Olaylardan dolayı pişmanım
Duruşmada daha önce psikolojik tedavi gördüğünü ve olay anında da bunun etkisinde olduğunu iddia eden sanık F.O., “Ben 20 sene kadar cezaevinde kaldım. 16 yılını yüksek güvenlikli cezaevinde tek kişilik koğuşta geçirdim. Bu nedenle psikolojik sorunlarım vardı. 2012-2013 yıllarında Bakırköy ve Erenköy’de bulunan ruh ve sinir hastalıkları hastanelerinde tedavi gördüm. Bununla ilgili kurul raporlarım da mevcuttur ve bu nedenle yeşil reçete ile satılan ilaçlar kullanmaktayım. Olay gecesi de kanepenin arkasında Çelebi’yi beklerken bunun etkisindeydim. Benim yerimde kim olsa maktulün davranışları karşısında aynısını yapardı. Ben evinde çocuk olduğunu görmedim. Bundan dolayı çok üzgünüm. Ben maktulün ailesine hakkımı helal ediyorum ama kadınları çocukları tehdit etmeyi bıraksınlar. Bu olanlardan dolayı çok pişmanım” ifadelerini kullandı.
Beni çocuğum aradı
Sanığın savunmasının ardından söz alan Aydaş’ın eşi A.A. sanıktan şikayetçi olduğunu belirterek, “Sanığın söylediği her şey yalan. Çocuğum kucağındayken eşimi öldürdü. Beni zaten arayan çocuğumdu. Sanık doğruları söylemiyor. Her şeyi daha önceden kafasında kurmuş. Kendisinden şikayetçiyim. En ağır şekilde cezalandırılmasını istiyorum” dedi.

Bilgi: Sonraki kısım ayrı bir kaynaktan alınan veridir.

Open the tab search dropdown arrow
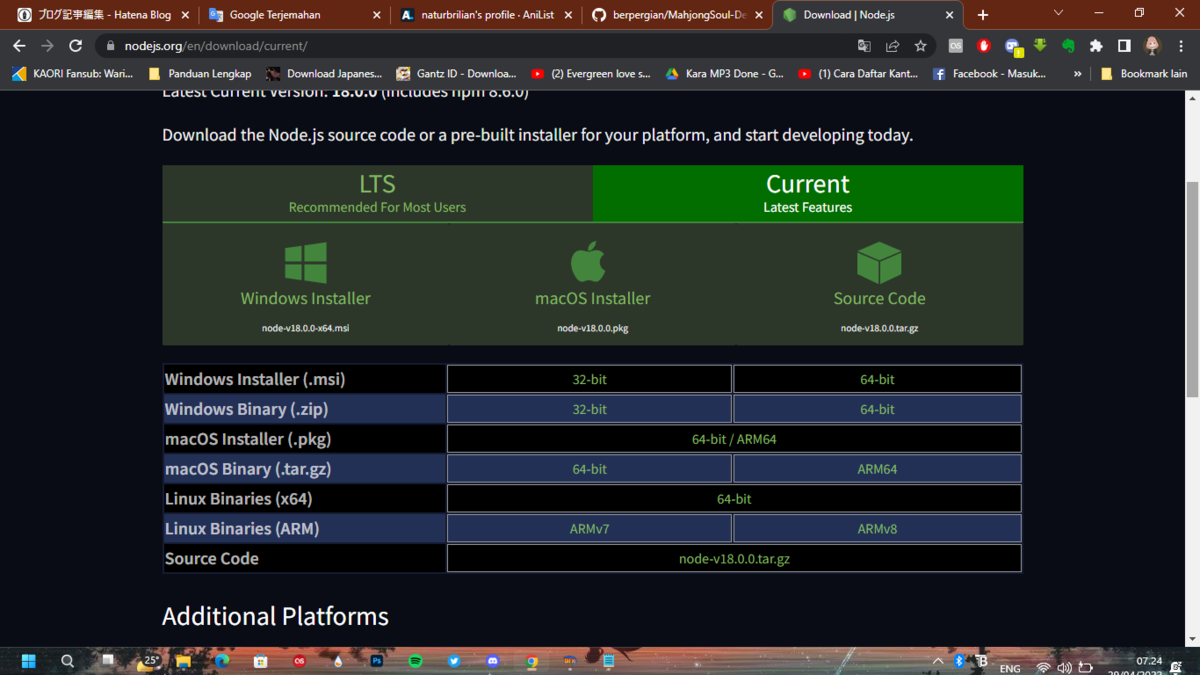 pyautogui.click(x=1058, y=14)
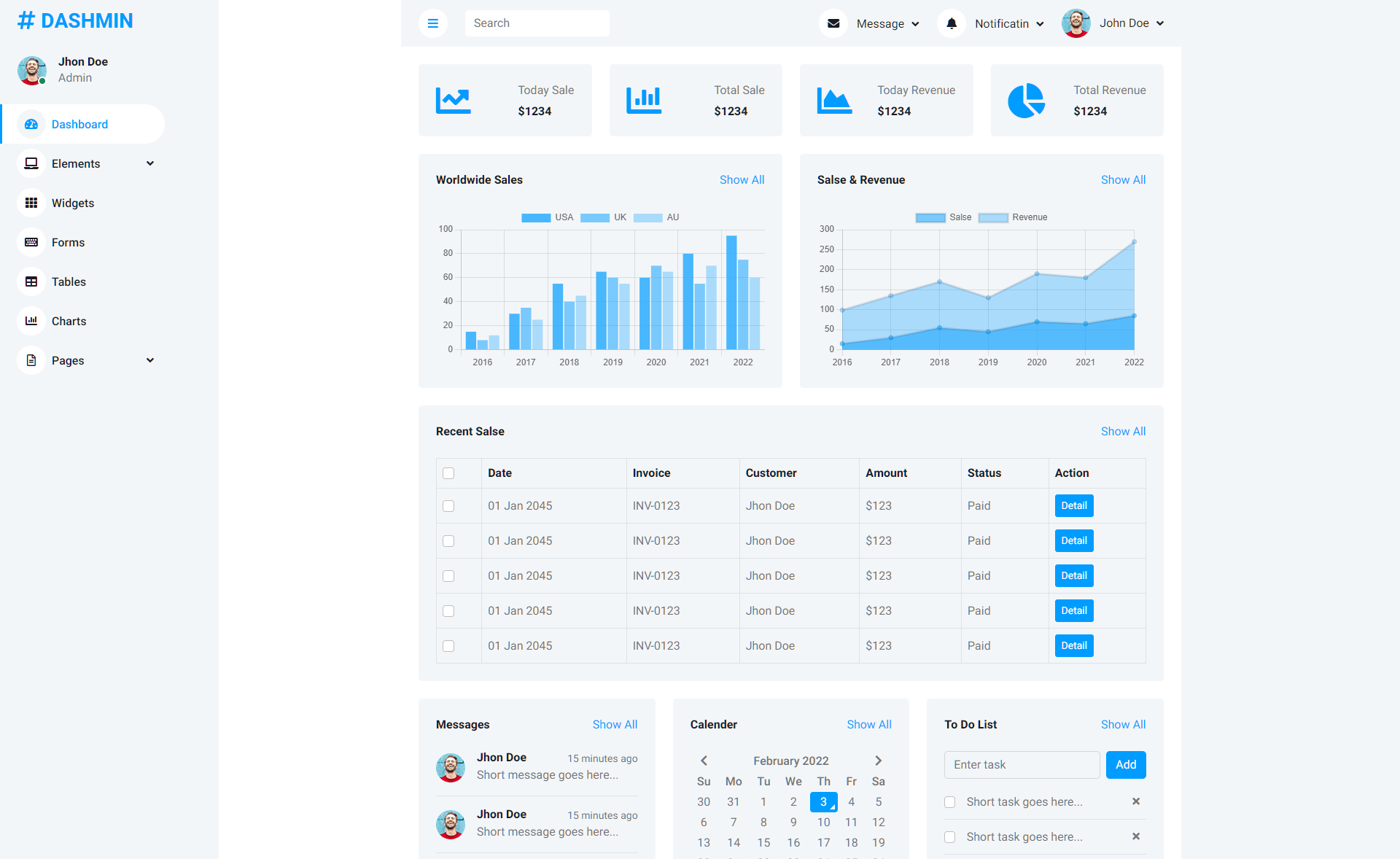Toggle the second Recent Sales checkbox
Image resolution: width=1400 pixels, height=859 pixels.
(449, 541)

Silah sesini duydun ne oldu dedim
Daha sonra ise olayın yaşandığı evde çalışan A.Ç. ise yaşananları tanık olarak anlattı. A.Ç. şöyle konuştu: “Olay geç saatlerde oldu. Ben mutfakta oturuyordum. Silah sesini duydum. Hemen evin girişine doğru gittim. Merdivenlerden sanık indi. Ne olduğunu sordum. O da bana, ‘Çelebi silah atıyor galiba’ dedi. Maktul daha önce de silahla evin içinde ateş ederdi. Daha sonra oğlu B.A. geldi, ‘Babamın ağzından kan geliyor’ dedi. Sonra yukarı çıkınca Çelebi’yi gördüm. Hemen polisi ve ailesini aradım. Olaydan kısa bir süre önce de B.A.’yi yatağa yatırmıştım. Sonra maktulü de alkollü olduğu için yanına ben yatırdım. Hatta uyumadan önce maktule iki bardak su verdim.” İfadelerin ardından söz alan mağdur avukatı sanığın Çelebi Aydaş’ı tasarlayarak ve ruh ve bedenen korunmasız bir şekildeyken öldürdüğünü belirterek en ağır şekilde cezalandırılmasını talep etti. Sanık avukatı ise müvekkilinin tahliye edilmesini istedi. Savunmaların tamamlanmasının ardından mahkeme heyeti sanığın tutukluluk halinin devamına karar vererek duruşmayı ileri bir tarihe erteledi.